- [Excerpt to read]:
And this week’s award for the most egregious waste of Sunday comic space goes to … today’s Shoe! In fact, this Sunday strip contains two separate bits that would make perfectly serviceable daily strips (and since this is Shoe, by “perfectly serviceable” I mean “composed of mildly joke-like material”). Panels two and three in the first row and panels one and three of the bottom row are self-contained and even mildly funny. Panel two of the bottom row at least contains the mildly amusing sign “If All Else Fails Sawbones”. The middle row, in contrast, contains no jokes, no setups for jokes, and no cute details worth looking at. They are a slap in the face of everyone who ever aspires to occupy one of the precious square inches of the comics page, because they basically say, “Ha ha! We’re Shoe, we’re never going away, and we don’t have to care.

Crankshaft, 4/6/08

Today’s Crankshaft similarly crams multiple jokes into a single strip, but at least they all get to the heart of the feature’s archetypical concerns:

  • Joke one, panels one and two: Crankshaft is disgusted by modern life.

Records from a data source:

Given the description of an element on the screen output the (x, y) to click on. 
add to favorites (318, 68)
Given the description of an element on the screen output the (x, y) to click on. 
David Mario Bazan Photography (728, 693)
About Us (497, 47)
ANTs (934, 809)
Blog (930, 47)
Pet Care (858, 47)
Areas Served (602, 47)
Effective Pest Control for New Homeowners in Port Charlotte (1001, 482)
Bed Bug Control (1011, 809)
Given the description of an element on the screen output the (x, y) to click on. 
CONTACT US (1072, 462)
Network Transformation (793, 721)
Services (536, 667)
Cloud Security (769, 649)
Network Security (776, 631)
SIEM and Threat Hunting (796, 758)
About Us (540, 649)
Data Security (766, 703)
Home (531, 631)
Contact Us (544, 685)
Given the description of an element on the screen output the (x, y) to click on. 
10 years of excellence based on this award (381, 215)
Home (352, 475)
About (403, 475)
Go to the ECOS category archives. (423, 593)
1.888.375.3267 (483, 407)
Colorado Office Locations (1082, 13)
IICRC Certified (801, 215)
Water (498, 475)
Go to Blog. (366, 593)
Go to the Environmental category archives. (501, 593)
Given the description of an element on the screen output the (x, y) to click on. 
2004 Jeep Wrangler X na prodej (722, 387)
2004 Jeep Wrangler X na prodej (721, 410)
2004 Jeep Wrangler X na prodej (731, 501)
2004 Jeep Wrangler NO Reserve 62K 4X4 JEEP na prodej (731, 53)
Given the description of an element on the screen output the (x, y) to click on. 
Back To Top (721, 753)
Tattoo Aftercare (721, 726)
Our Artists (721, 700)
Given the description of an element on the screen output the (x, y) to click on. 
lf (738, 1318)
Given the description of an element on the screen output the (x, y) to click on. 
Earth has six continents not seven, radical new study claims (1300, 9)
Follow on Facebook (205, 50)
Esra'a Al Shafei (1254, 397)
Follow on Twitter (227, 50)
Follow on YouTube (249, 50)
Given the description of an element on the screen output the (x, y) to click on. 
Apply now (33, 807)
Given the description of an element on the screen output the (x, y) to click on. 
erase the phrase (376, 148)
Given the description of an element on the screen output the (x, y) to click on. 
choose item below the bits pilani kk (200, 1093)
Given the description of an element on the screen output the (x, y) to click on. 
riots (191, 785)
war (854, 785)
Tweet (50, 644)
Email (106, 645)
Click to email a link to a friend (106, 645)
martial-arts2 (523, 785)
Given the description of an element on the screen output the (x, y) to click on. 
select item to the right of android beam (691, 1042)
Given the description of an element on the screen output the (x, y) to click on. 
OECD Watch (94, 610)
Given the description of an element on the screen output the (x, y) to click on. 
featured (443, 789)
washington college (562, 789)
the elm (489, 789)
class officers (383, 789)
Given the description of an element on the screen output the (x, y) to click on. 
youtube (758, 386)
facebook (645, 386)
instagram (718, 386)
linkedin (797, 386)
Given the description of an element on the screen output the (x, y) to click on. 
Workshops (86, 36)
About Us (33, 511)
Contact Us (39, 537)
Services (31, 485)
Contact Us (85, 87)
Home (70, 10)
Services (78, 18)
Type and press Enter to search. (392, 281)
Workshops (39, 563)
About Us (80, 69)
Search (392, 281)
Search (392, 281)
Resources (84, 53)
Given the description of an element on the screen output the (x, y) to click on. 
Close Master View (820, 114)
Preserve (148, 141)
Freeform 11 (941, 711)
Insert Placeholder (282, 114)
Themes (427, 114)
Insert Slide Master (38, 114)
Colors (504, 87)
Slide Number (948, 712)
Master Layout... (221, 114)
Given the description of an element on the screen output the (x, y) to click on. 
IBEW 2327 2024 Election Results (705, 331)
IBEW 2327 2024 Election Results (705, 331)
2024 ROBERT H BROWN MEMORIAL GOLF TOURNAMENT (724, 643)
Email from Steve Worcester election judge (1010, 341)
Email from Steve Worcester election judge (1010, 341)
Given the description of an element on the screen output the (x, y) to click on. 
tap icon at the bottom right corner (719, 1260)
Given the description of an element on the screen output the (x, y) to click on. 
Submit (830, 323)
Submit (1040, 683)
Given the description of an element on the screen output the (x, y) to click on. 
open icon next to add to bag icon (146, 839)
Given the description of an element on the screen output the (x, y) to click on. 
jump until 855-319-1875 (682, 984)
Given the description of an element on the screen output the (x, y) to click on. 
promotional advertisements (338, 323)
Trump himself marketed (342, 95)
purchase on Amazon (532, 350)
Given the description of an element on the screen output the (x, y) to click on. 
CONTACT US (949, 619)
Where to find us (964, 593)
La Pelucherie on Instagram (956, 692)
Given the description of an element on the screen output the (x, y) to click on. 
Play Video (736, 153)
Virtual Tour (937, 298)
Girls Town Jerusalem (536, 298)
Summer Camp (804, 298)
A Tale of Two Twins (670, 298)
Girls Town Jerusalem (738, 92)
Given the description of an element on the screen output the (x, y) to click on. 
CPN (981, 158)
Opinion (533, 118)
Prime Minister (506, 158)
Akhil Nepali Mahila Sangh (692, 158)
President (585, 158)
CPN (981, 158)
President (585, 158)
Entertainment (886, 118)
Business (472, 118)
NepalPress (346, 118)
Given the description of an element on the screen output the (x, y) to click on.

- [Tasks for this exercise]:
1. Condense the paragraph of the comics critique that begins "And this week's award" into a bulleted list that keeps its main points.
2. Reproduce the passage of the comics critique from "Crankshaft, 4/6/08" to "by modern life.".
The data above is material apart from the comics critique.

- [Outputs in order]:
1.
- The week's award for the most egregious waste of Sunday comic space goes to today's Shoe.
- The Sunday strip contains two separate bits that would work as daily strips, which for Shoe means mildly joke-like material.
- Panels two and three of the first row and panels one and three of the bottom row are self-contained and even mildly funny.
- Panel two of the bottom row has the mildly amusing sign "If All Else Fails Sawbones."
- The middle row has no jokes, no setups for jokes, and no cute details worth looking at.
- The writer calls it a slap in the face to everyone who hopes for space on the comics page, since it says Shoe is never going away and doesn't have to care.

2.
Crankshaft, 4/6/08

Today’s Crankshaft similarly crams multiple jokes into a single strip, but at least they all get to the heart of the feature’s archetypical concerns:

  • Joke one, panels one and two: Crankshaft is disgusted by modern life.